La mística franciscana adquiere así un lado práctico evidente que transforma la existencia y le confiere una nueva forma de vida. Pero esta novedad impregna también las relaciones de ese nuevo hombre cristiano encarnado en el espíritu de Francisco. Subrayemos tan sólo los dos rasgos más salientes. El primero es la conciencia de la fraternidad universal. Con este nombre de fraternidad designa la regla al grupo que se forma en torno a Francisco (1 R 5,4). Los miembros de la nueva forma de vida son por eso hermanos. Hermanos entre sí sin que ninguno deba constituirse sobre los demás, ya que el que preside ha de llamarse ministro y esclavo (1 R 4,6; 5,9). Hermanos en relación con Francisco, que no se designa con otro nombre. Hermanos de todos los hombres porque, como «menores» (1 Cel 38), lo son incluso de aquellos a los que nadie que se precie considera iguales. Así Francisco denomina a los leprosos con el nombre hermoso de «hermanos cristianos» (LP 65). Pero la conciencia de la fraternidad común del Dios creador llevaba a Francisco a llamar hermanos a los animales (2 Cel 165) y a todas las criaturas (LM 8,6): «pues sabía que todas ellas tenían con él un mismo principio». Así restaura el franciscanismo -desde la renovación de la experiencia de Dios- el estado paradisíaco de la fraternidad universal.

Pocas veces se ha hecho realidad de forma tan clara la nueva creación, la nueva tierra como en esta visión transfigurada de la realidad natural.

De esta forma llegamos al último rasgo de la transfiguración de la realidad que opera la vivencia radical de la mística cristiana por Francisco. La pobreza, la abnegación, la renuncia de los místicos parece condenarlos por fuerza al aislamiento de la realidad y la huida del mundo. Olvidamos cuando pensamos así que el recogimiento del místico ahonda sus ojos y les dota de una profundidad que les permite descubrir en el mundo honduras y dimensiones inimaginables para los ojos superficiales del que no hace más que objetivar, utilizar, consumir el mundo. La espiritualidad franciscana constituye, juntamente con el Cántico espiritual de san Juan de la Cruz, el testimonio más elocuente de la devolución del mundo, de la transfiguración de la realidad que opera la experiencia de Dios.

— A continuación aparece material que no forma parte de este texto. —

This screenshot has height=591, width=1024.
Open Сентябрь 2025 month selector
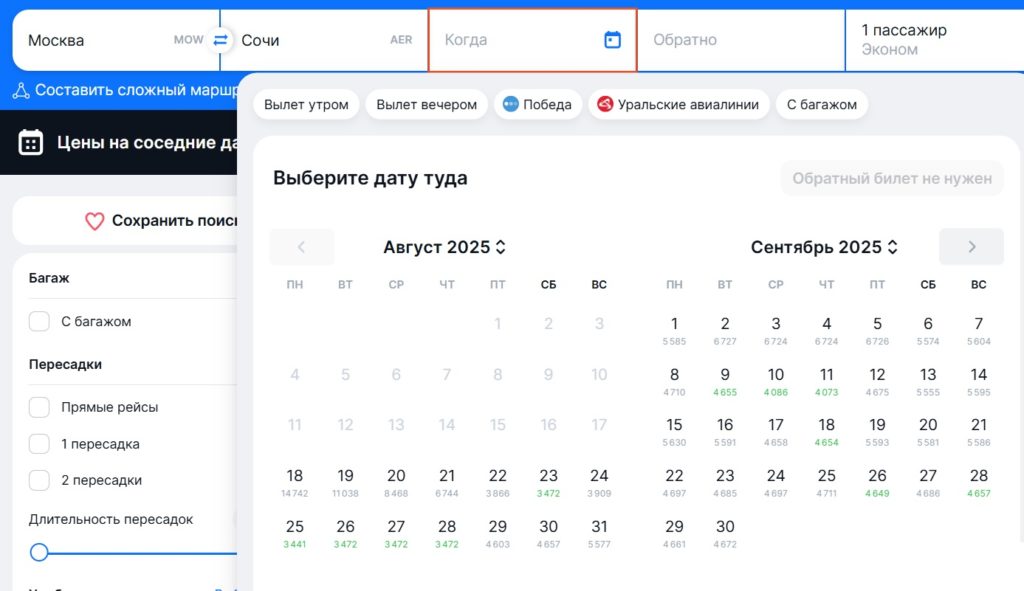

Esta visión no ciega los ojos para las propiedades de las cosas. Al contrario, agudiza la vista para que descubra sus rasgos esenciales: así el sol es «bello y radiante con gran esplendor»; el agua es «muy útil, humilde y preciosa y casta»; y el «fuego bello y alegre y robusto y fuerte». Pero, sobre todo, estas cosas adquieren una nueva dimensión que las convierte en espejo de Dios, en huellas de su hermosura, en un libro en el que se lee la presencia de la Trinidad santa. O como más sobriamente dice del sol el Cántico de san Francisco: «de ti, Altísimo, lleva significación». De esta condición de huella de Dios se deriva la posibilidad para las cosas de entrar en la fraternidad universal de las realidades que proceden del Dios Padre, y la posibilidad de ser ocasión y contenido para la oración de alabanza.

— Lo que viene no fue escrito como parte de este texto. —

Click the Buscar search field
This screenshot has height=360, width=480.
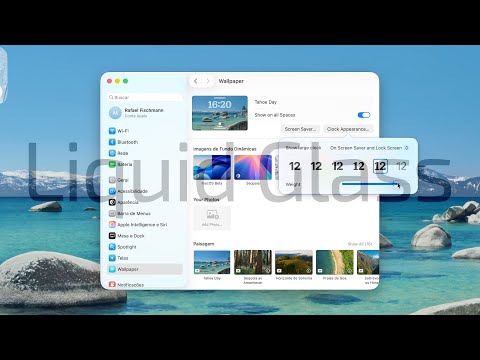click(x=145, y=97)
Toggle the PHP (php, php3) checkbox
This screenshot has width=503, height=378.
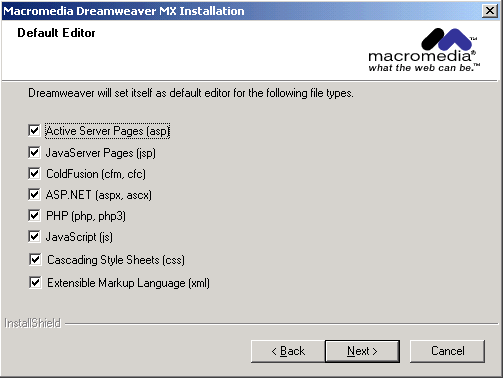[x=34, y=215]
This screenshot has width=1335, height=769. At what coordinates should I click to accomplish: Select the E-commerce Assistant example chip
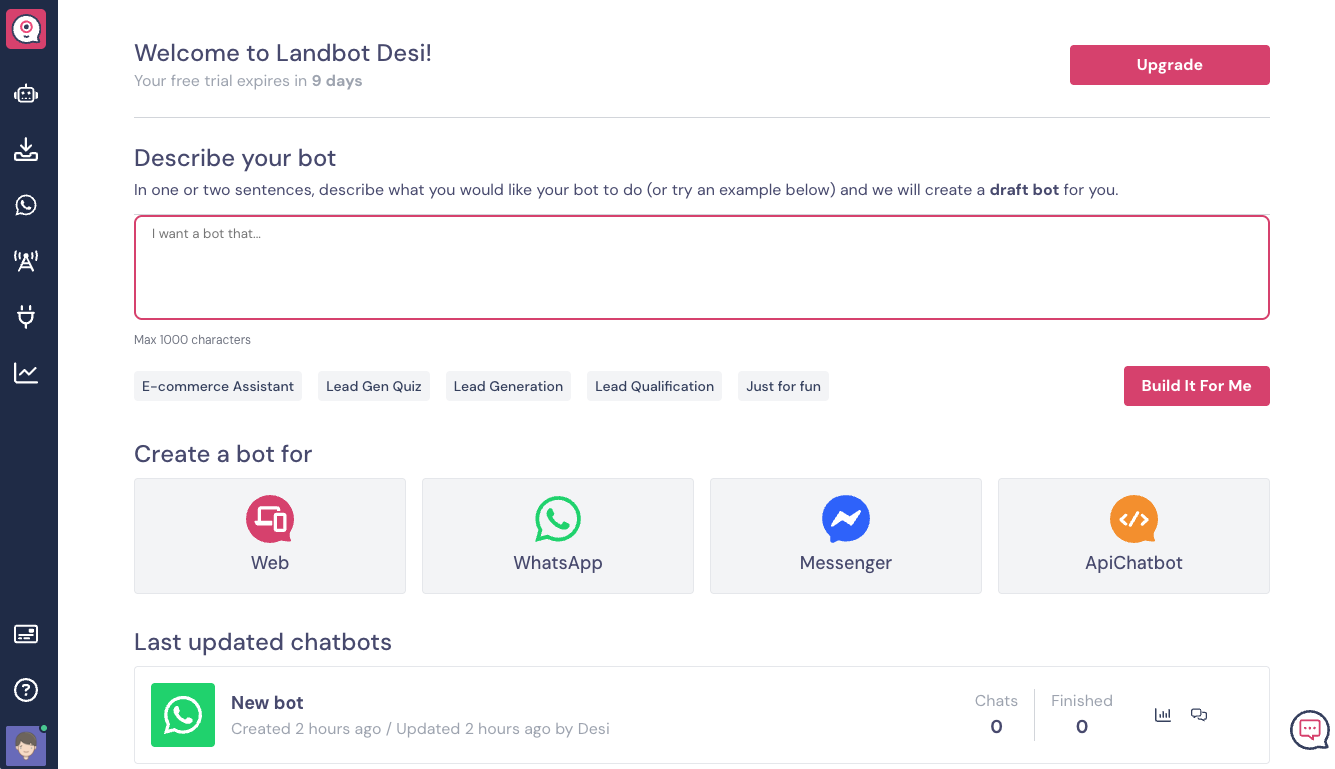(218, 387)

Porque el Cántico de las Criaturas no se sitúa en una visión puramente humanista o ecologista de la realidad. Es la constatación gozosa del ciento por uno que recibe, incluso en esta vida, quien consiente salir de sí mismo y entablar con el mundo una relación que, en lugar de supeditarlo a sí mismo, lo considera y lo vive desde su relación con Dios, con lo que este último elemento, lejos de sacarnos del teocentrismo franciscano, nos muestra sus últimas consecuencias en la vida de aquél que ha hecho de la experiencia de Dios «el corazón de su vida y su proyecto».[22]

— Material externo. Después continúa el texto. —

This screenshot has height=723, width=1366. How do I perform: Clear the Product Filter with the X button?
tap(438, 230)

B. Gozzoli: Sueños de san Francisco

III. EL FRANCISCANISMO, UNA SÍNTESIS
SIGNIFICATIVA Y TRANSPARENTE DEL CRISTIANISMO

Son bastantes los cristianos que antes de Francisco, en su tiempo y después de él, han intentado una realización radical del cristianismo. ¿Por qué la síntesis franciscana ha gozado de tanto favor que -como vimos al principio- es casi universalmente reconocida a través de las diferentes épocas como la más atractiva y elocuente? La respuesta a esta cuestión resulta particularmente importante en nuestro tiempo, cuando la secularización de la sociedad y la extensión de la increencia nos obliga a los cristianos a preguntarnos por las condiciones para que nuestro cristianismo sea evangelizador, significativo, confesante. Las razones de la relevancia del franciscanismo pueden resumirse en estas pocas: la radical fidelidad al Evangelio -necesariamente evangelizadora- que hemos subrayado hasta ahora y la sensibilidad para captar las necesidades profundas del hombre de su tiempo.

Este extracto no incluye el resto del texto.